TOWN OF NIAGARA – The Niagara Town Board is considering giving building inspector Charles Haseley oversight of the storm water review and report process.
Following a lengthy discussion Thursday during a board work session, Haseley was directed to come up with a new fee schedule for storm water inspections and develop the other related aspects of the assignment.
Haseley, whose inspection job was cut to half time when his department underwent a severe reduction last year but was then restored by a board majority, will receive extra pay for the storm water work but no exact figures were discussed. He said a survey of storm water officers in the area showed a range of $24,000 to $80,000 annually for the job.
Storm water management is a mandate put on local municipalities by the state, along with federal restrictions, that requires monitoring of the storm water that runs off during and after land development and could result in erosion, flooding and pollution. The goal of the program is to keep storm water on a development site.

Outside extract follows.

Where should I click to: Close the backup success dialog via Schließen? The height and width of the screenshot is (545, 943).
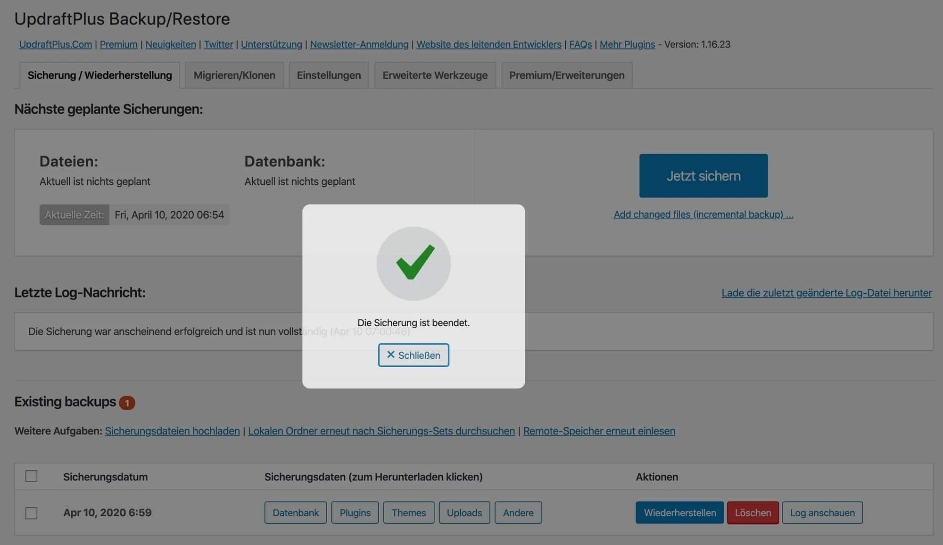(x=413, y=355)
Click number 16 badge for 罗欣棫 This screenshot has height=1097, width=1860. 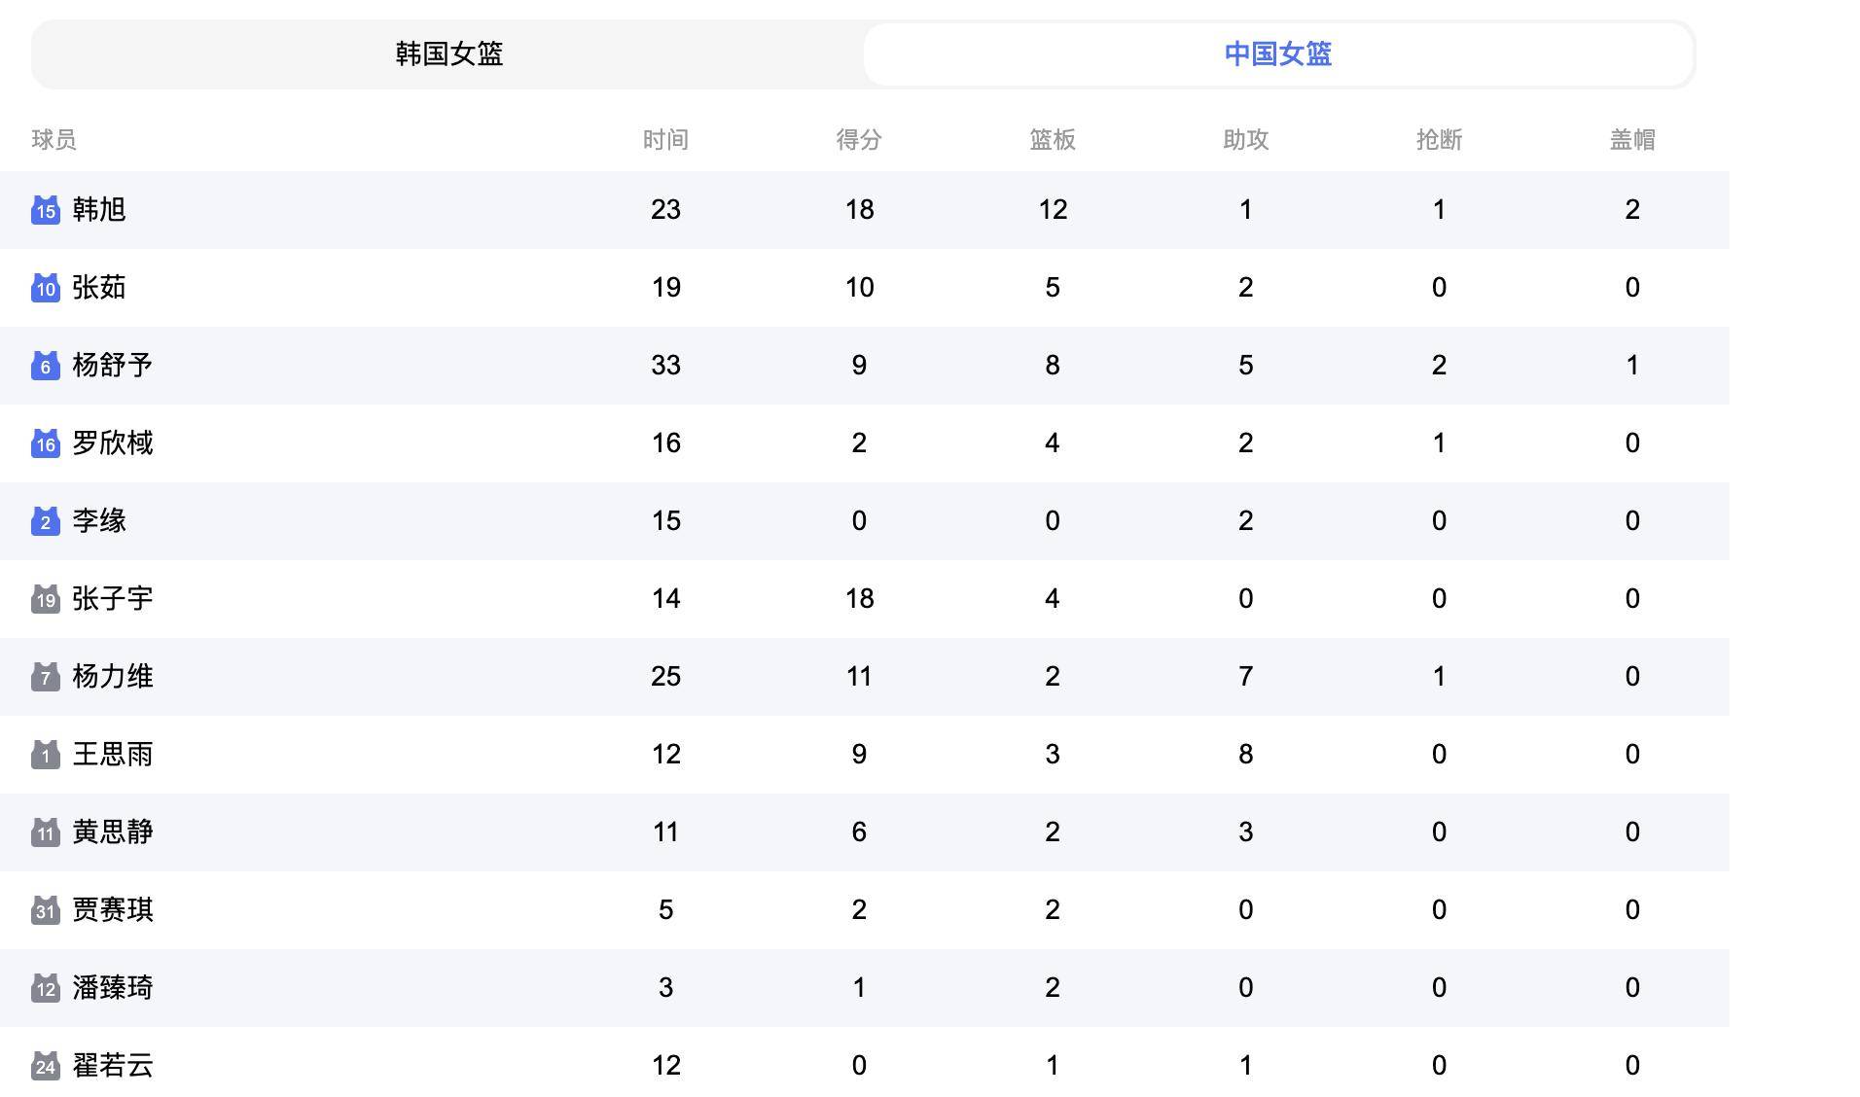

Because no money comes from the state for the work, the board’s aim is to build the costs into the inspection fee schedule that developers must pay rather than pass the cost on to the town taxpayers.
Haseley called the requirement another “unfunded mandate that is growing by leaps and bounds.” He said it is time for the town to take some action on the situation and come up with a policy. For the past two years, there were problems compiling the annual report to the state because it was like “steering the ship blind.”
Part of the report requires an account of how much road salt, fertilizer and other chemicals the town uses during normal operation, it was noted. With a formal policy in place, Haseley said he would have the authority to collect the information from all department heads.
Haseley would work with the town engineer to develop a new fee schedule and a policy for the town to follow. In addition, he would attend storm water coalition meetings.
The board also discussed the need to raise building inspection fees for commercial developments.
Town engineer Norm Gardner, from the Clark Patterson Lee firm, said the town charges lower fees than other surrounding areas. He recommended the town change its schedule to increase fees based on what other areas charge.
Supervisor Steven Richards said the town “can’t keep absorbing state mandates.”
Haseley said along with the fee adjustments, he needs the authority to request Gardner to conduct commercial inspections when his department becomes overloaded with requests.
The board is expected to approve both actions at its meeting on Tuesday.